| DATASET CONTENT |
******

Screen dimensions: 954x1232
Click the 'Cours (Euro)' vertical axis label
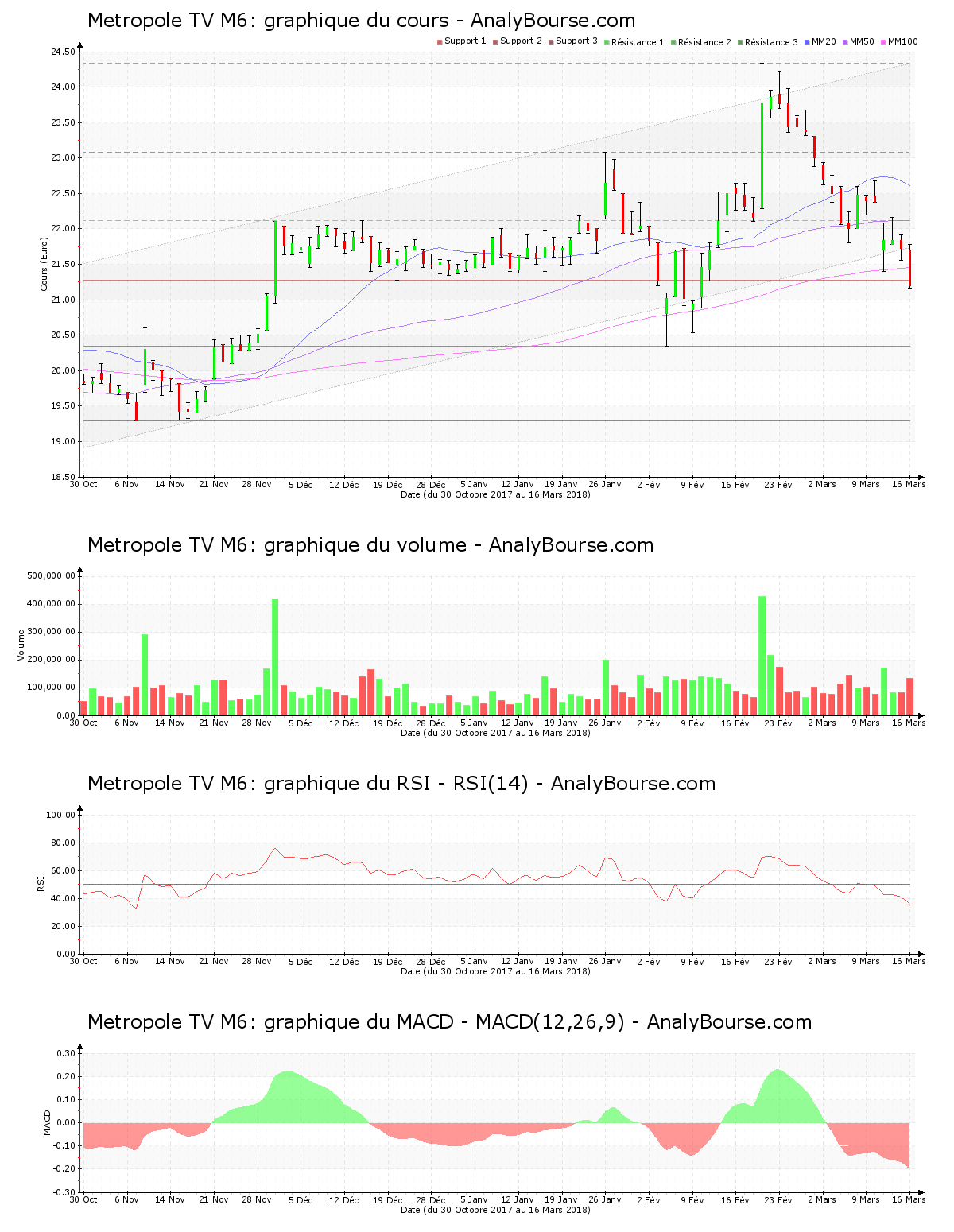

******

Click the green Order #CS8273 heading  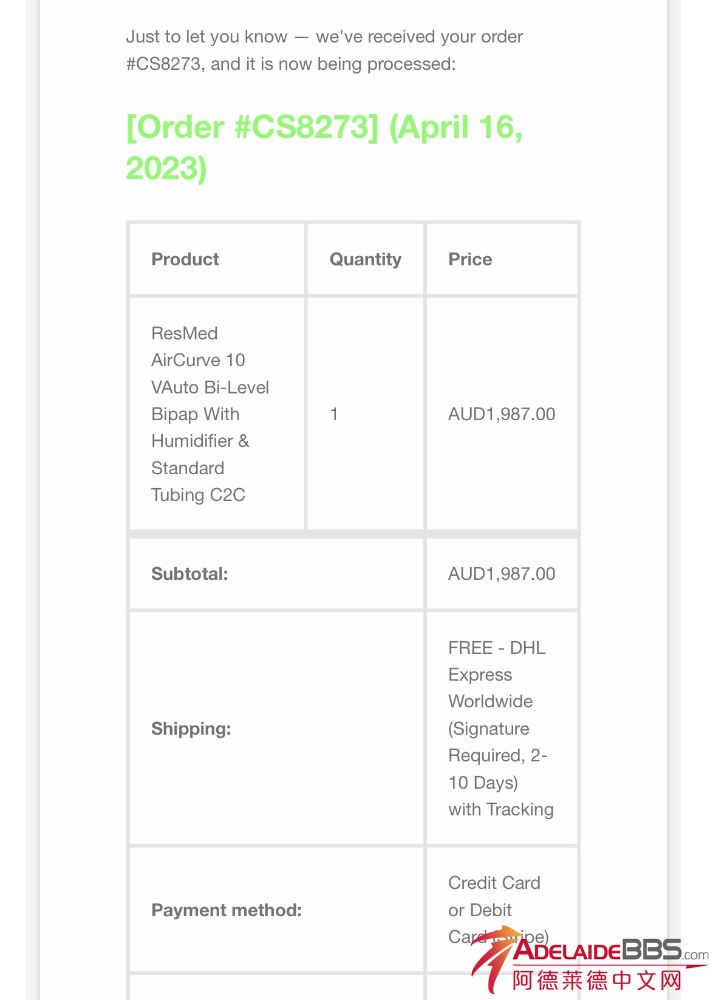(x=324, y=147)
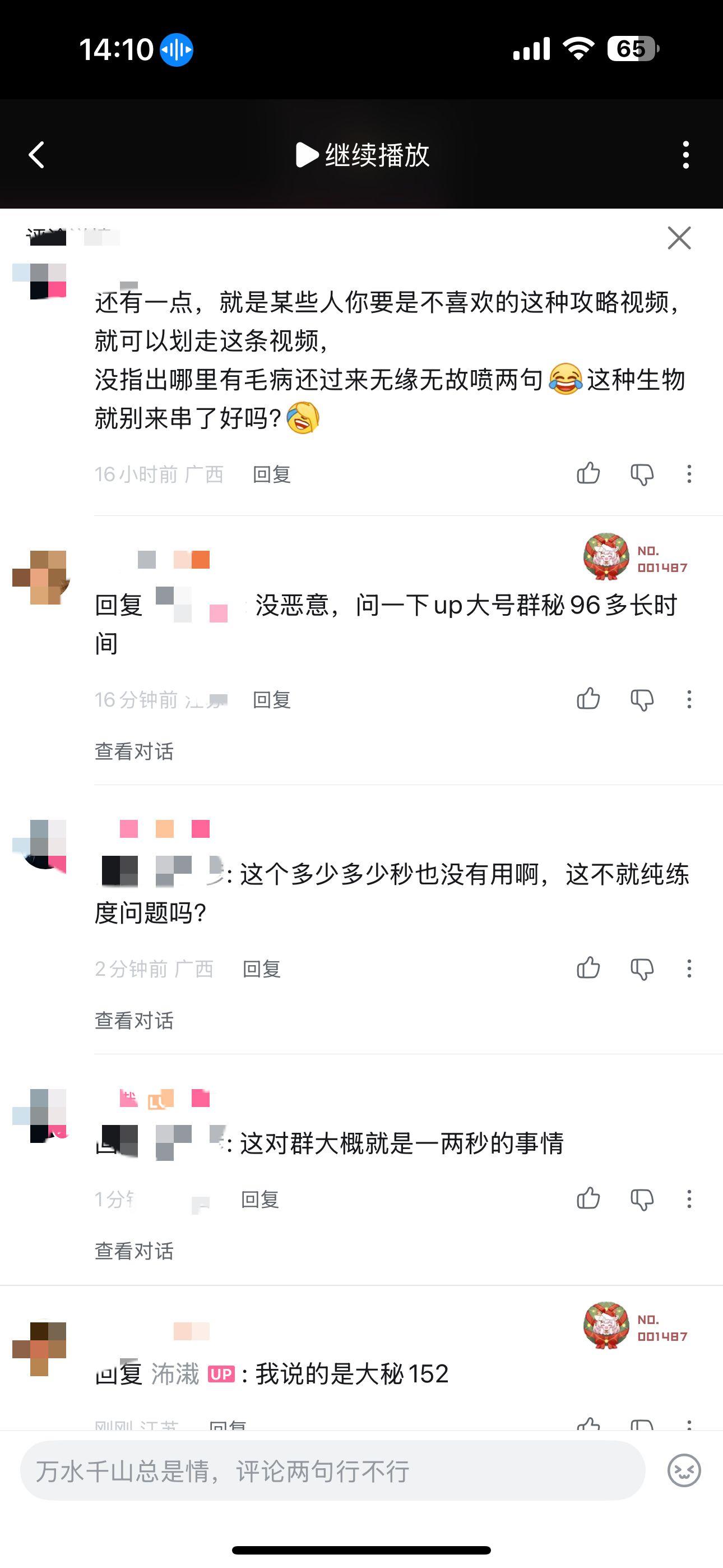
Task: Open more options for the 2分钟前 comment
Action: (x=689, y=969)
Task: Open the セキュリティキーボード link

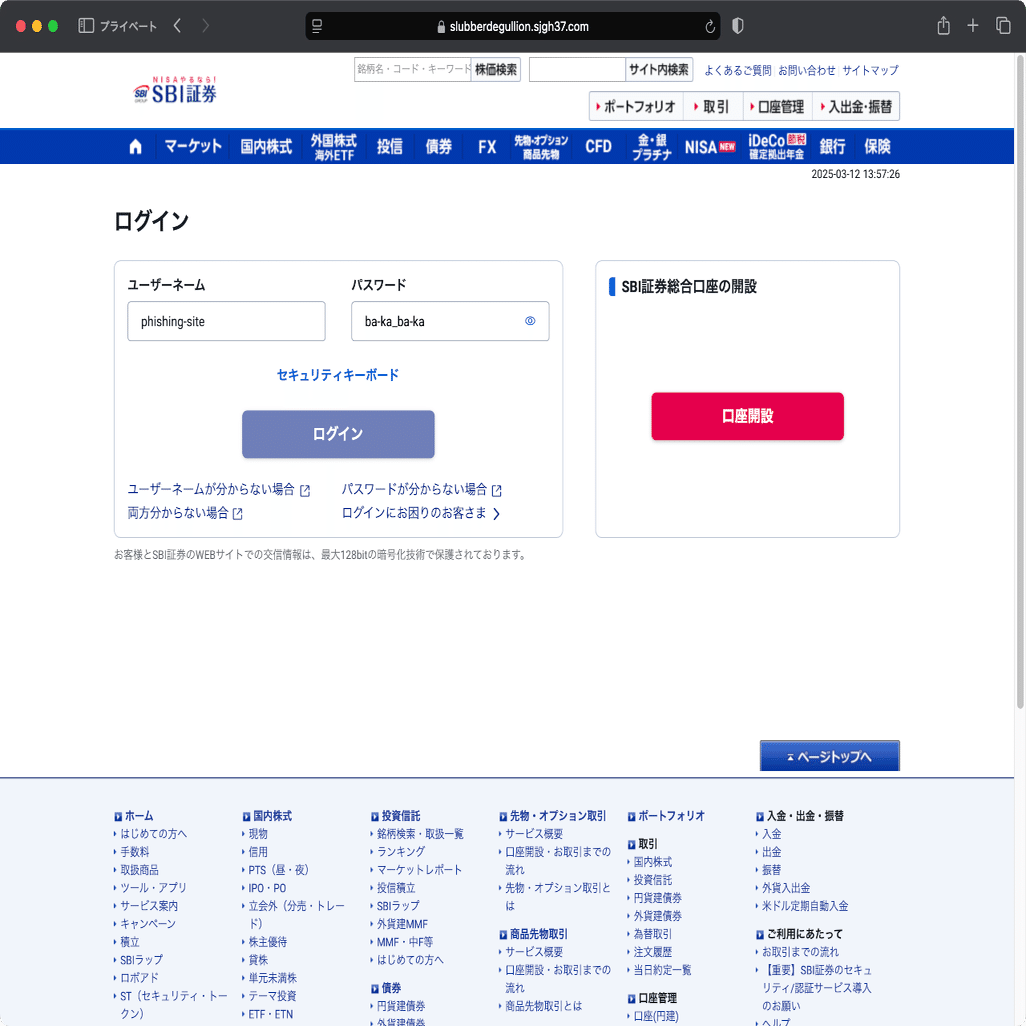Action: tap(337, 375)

******

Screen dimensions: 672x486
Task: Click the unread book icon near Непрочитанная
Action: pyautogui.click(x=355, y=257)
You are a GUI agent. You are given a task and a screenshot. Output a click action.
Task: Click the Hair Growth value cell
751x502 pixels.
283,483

******

| YOUR GOAL |
Send back exactly the lines of the listing above starting at the one with "Screen dimensions: 954x1232" and ending at the one with "Click the 'Cours (Euro)' vertical axis label", inclusive, and no others.

| RESPONSE TO THIS EXERCISE |
Screen dimensions: 954x1232
Click the 'Cours (Euro)' vertical axis label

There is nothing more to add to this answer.